■ **Written request 1**:
In the merger conditions text below, what is the cap on Varian's cumulative Indebtedness?

* * *

Solely with respect to SPK and
Merger Sub, the consummation of the Merger is conditioned upon, among other things: (i) Varian having duly performed or complied
with all of its obligations under the Merger Agreement in all material respects; (ii) the representations and warranties of Varian,
other than certain fundamental representations as set forth in the Merger Agreement, being true and correct in all respects unless failure
to be true and correct would not have or reasonably be expected to have a Material Adverse Effect (as defined in the Merger Agreement)
on Varian’s ability to consummate the Merger and related transactions; (iii) certain fundamental representations, as set forth
in the Merger Agreement, being true and correct in all respects, other than de minimis inaccuracies; (iv) no event having occurred
that would result in a Material Adverse Effect on Varian or any of its subsidiaries; (v) Varian providing SPK a certificate from
the chief executive officer of Varian as to the accuracy of the foregoing conditions; (vi) Varian providing SPK a certificate from
the secretary which has attached true and complete copies of (a) Varian’s certified articles of incorporation, (b) Varian’s
bylaws, (c) Varian’s board resolutions approving the Merger Agreement, the Additional Agreements and the transactions contemplated
thereby, and (d) Varian’s certified certificate of good standing; (vii) Varian’s stockholders shall have executed
and delivered to SPK each Additional Agreement to which they are each a party; (viii) Varian providing a certificate to SPK conforming
to certain tax-related regulations and delivering a notice to the United States Internal Revenue Service as required under certain tax-related
regulations; (ix) not more than five percent (5%) of the issued and outstanding shares of Varian Common Stock constituting Dissenting
Shares (as such term is defined in the Merger Agreement); (x) Varian having delivered executed resignations of certain Varian directors
as set forth in the Merger Agreement; (xi) Varian having delivered financial statements required to be included in any filings with
the SEC; and (xii) cumulative Indebtedness of Varian, excluding (a) accounts payable to Person(s) un-Affiliated with Varian
for goods and services incurred in the ordinary course of business consistent with past practices and (b) Indebtedness secured by
Permitted Liens, shall be less than or equal to $5,000,000.

* * *

■ **Written request 2**:
Please render the rows below as a Markdown table with the columns Line and Text, from the first row through the line containing "(x=747, y=222)", leaving out blank lines.

* * *

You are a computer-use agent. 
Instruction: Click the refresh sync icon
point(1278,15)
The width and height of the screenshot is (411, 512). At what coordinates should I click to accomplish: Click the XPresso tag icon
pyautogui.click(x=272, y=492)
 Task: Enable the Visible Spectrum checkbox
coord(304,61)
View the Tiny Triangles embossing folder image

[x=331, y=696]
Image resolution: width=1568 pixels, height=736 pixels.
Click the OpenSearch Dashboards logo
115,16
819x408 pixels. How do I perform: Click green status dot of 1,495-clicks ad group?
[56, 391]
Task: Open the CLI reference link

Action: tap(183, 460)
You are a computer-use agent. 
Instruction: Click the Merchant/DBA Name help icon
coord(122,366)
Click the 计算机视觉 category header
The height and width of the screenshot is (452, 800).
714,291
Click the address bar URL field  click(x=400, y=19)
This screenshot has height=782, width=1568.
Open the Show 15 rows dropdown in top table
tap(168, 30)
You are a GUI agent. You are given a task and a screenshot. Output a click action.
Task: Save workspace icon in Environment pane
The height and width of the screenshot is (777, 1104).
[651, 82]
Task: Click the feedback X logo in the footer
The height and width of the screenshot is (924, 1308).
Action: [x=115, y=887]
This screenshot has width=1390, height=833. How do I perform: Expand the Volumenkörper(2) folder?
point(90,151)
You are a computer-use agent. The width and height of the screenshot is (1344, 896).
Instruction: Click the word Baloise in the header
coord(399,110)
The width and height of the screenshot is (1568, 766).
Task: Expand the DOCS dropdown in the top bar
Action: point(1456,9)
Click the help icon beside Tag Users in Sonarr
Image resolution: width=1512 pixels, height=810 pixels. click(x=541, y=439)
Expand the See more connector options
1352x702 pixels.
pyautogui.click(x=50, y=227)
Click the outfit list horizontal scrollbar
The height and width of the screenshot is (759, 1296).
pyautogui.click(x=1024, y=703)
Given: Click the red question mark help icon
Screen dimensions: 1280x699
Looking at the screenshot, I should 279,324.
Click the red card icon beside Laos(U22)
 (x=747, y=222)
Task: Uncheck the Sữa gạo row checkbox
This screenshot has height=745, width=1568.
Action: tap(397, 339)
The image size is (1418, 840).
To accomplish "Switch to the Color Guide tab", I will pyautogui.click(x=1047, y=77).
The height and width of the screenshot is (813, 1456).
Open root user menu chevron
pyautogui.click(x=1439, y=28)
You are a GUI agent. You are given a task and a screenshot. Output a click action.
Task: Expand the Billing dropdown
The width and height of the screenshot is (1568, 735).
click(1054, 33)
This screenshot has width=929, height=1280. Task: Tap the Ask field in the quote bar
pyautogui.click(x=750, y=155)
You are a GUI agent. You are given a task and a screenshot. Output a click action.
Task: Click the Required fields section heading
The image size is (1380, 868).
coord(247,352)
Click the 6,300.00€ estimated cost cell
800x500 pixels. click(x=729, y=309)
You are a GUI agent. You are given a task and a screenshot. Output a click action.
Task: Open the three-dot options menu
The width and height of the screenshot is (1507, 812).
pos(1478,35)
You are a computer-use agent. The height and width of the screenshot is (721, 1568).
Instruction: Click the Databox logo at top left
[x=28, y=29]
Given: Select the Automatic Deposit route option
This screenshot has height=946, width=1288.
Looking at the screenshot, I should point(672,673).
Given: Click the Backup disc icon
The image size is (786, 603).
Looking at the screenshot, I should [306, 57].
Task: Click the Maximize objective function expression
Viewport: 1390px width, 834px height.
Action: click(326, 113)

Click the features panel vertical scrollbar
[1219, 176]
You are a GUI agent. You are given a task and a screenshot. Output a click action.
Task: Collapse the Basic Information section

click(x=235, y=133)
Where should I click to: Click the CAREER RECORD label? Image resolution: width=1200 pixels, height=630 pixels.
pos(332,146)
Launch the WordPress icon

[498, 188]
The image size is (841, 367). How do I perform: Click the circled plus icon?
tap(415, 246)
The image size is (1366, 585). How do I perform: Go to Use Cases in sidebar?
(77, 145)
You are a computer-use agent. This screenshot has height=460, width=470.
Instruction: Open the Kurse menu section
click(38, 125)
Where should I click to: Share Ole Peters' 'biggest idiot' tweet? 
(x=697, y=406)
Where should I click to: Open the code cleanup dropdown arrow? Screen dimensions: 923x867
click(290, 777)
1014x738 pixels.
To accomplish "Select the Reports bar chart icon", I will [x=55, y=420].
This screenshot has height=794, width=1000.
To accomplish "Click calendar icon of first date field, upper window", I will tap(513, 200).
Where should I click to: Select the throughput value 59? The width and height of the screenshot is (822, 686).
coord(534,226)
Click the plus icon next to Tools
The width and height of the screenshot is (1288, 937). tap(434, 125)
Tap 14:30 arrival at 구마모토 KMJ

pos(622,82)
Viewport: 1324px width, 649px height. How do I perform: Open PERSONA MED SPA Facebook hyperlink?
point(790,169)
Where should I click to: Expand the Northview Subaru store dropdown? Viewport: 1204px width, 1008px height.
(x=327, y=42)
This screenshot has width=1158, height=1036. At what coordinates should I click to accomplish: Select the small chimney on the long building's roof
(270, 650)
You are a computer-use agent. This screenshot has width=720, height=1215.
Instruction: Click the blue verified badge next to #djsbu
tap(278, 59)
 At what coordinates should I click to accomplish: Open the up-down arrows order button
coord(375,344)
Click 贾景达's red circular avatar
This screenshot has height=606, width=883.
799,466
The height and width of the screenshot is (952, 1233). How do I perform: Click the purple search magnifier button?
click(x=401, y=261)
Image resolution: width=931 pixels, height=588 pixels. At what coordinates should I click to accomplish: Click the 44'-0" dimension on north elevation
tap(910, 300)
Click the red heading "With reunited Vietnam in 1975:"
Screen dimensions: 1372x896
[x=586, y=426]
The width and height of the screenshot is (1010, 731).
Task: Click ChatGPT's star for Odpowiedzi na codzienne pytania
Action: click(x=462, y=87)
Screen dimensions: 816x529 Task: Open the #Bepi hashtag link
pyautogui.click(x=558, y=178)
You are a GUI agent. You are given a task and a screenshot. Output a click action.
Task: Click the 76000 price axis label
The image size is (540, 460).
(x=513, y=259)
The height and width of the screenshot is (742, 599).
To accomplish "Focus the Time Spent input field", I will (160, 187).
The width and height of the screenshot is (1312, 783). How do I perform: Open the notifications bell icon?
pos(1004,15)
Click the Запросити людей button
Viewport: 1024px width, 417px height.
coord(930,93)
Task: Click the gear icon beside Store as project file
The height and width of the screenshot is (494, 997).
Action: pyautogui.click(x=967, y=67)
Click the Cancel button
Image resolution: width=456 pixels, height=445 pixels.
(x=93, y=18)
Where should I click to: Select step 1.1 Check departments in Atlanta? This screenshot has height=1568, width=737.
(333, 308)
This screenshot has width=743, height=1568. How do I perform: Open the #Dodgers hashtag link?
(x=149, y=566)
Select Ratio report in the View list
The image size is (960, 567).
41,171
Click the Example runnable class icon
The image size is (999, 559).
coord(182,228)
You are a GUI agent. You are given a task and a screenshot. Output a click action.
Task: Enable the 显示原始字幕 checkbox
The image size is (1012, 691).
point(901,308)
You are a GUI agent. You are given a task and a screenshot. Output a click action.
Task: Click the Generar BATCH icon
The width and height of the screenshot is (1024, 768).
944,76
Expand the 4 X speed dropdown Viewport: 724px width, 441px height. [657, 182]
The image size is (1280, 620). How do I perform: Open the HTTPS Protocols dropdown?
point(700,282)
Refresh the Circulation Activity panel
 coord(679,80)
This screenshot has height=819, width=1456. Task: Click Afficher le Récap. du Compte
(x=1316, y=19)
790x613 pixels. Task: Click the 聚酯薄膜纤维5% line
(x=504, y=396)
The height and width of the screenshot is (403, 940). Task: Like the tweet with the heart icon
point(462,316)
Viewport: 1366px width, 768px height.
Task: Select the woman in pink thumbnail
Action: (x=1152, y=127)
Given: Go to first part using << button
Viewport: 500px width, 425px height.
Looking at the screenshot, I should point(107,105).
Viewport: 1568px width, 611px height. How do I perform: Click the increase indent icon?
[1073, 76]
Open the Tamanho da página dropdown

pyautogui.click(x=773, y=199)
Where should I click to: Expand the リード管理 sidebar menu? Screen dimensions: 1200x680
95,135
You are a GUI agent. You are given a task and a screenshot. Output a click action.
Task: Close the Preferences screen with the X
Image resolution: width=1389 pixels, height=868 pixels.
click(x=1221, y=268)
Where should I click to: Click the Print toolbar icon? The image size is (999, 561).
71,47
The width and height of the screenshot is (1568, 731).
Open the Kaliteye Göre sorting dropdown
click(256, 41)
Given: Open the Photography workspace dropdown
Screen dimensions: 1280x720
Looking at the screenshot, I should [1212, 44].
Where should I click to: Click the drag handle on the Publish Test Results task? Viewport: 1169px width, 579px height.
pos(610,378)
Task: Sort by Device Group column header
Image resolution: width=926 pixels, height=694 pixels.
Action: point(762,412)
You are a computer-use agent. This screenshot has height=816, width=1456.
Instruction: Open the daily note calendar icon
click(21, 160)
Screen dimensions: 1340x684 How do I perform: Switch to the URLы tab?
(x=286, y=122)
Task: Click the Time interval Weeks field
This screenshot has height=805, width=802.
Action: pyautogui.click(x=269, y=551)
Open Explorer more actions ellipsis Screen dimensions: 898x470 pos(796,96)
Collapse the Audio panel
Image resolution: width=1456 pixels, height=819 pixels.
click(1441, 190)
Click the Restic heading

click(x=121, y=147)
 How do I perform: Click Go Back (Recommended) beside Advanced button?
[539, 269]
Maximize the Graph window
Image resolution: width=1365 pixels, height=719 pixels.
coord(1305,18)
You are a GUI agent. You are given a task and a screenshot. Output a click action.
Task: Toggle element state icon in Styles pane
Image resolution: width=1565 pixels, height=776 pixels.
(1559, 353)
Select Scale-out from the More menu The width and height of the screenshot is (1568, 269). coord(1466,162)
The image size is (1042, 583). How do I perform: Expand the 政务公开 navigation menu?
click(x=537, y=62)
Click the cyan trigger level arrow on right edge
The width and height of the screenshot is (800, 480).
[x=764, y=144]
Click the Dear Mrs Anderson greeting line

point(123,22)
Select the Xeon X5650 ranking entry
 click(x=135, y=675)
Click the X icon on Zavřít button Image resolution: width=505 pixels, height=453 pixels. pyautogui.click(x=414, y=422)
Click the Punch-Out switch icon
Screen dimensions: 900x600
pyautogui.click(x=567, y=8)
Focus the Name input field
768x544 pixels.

* * *

■ **Final answer 1**:
It must be less than or equal to $5,000,000.

■ **Final answer 2**:
| Line | Text |
|---|---|
| 1 | You are a computer-use agent.  |
| 2 | Instruction: Click the refresh sync icon |
| 3 | point(1278,15) |
| 4 | The width and height of the screenshot is (411, 512). At what coordinates should I click to accomplish: Click the XPresso tag icon |
| 5 | pyautogui.click(x=272, y=492) |
| 6 |  Task: Enable the Visible Spectrum checkbox |
| 7 | coord(304,61) |
| 8 | View the Tiny Triangles embossing folder image |
| 9 | [x=331, y=696] |
| 10 | Image resolution: width=1568 pixels, height=736 pixels. |
| 11 | Click the OpenSearch Dashboards logo |
| 12 | 115,16 |
| 13 | 819x408 pixels. How do I perform: Click green status dot of 1,495-clicks ad group? |
| 14 | [56, 391] |
| 15 | Task: Open the CLI reference link |
| 16 | Action: tap(183, 460) |
| 17 | You are a computer-use agent.  |
| 18 | Instruction: Click the Merchant/DBA Name help icon |
| 19 | coord(122,366) |
| 20 | Click the 计算机视觉 category header |
| 21 | The height and width of the screenshot is (452, 800). |
| 22 | 714,291 |
| 23 | Click the address bar URL field  click(x=400, y=19) |
| 24 | This screenshot has height=782, width=1568. |
| 25 | Open the Show 15 rows dropdown in top table |
| 26 | tap(168, 30) |
| 27 | You are a GUI agent. You are given a task and a screenshot. Output a click action. |
| 28 | Task: Save workspace icon in Environment pane |
| 29 | The height and width of the screenshot is (777, 1104). |
| 30 | [651, 82] |
| 31 | Task: Click the feedback X logo in the footer |
| 32 | The height and width of the screenshot is (924, 1308). |
| 33 | Action: [x=115, y=887] |
| 34 | This screenshot has width=1390, height=833. How do I perform: Expand the Volumenkörper(2) folder? |
| 35 | point(90,151) |
| 36 | You are a computer-use agent. The width and height of the screenshot is (1344, 896). |
| 37 | Instruction: Click the word Baloise in the header |
| 38 | coord(399,110) |
| 39 | The width and height of the screenshot is (1568, 766). |
| 40 | Task: Expand the DOCS dropdown in the top bar |
| 41 | Action: point(1456,9) |
| 42 | Click the help icon beside Tag Users in Sonarr |
| 43 | Image resolution: width=1512 pixels, height=810 pixels. click(x=541, y=439) |
| 44 | Expand the See more connector options |
| 45 | 1352x702 pixels. |
| 46 | pyautogui.click(x=50, y=227) |
| 47 | Click the outfit list horizontal scrollbar |
| 48 | The height and width of the screenshot is (759, 1296). |
| 49 | pyautogui.click(x=1024, y=703) |
| 50 | Given: Click the red question mark help icon |
| 51 | Screen dimensions: 1280x699 |
| 52 | Looking at the screenshot, I should 279,324. |
| 53 | Click the red card icon beside Laos(U22) |
| 54 |  (x=747, y=222) |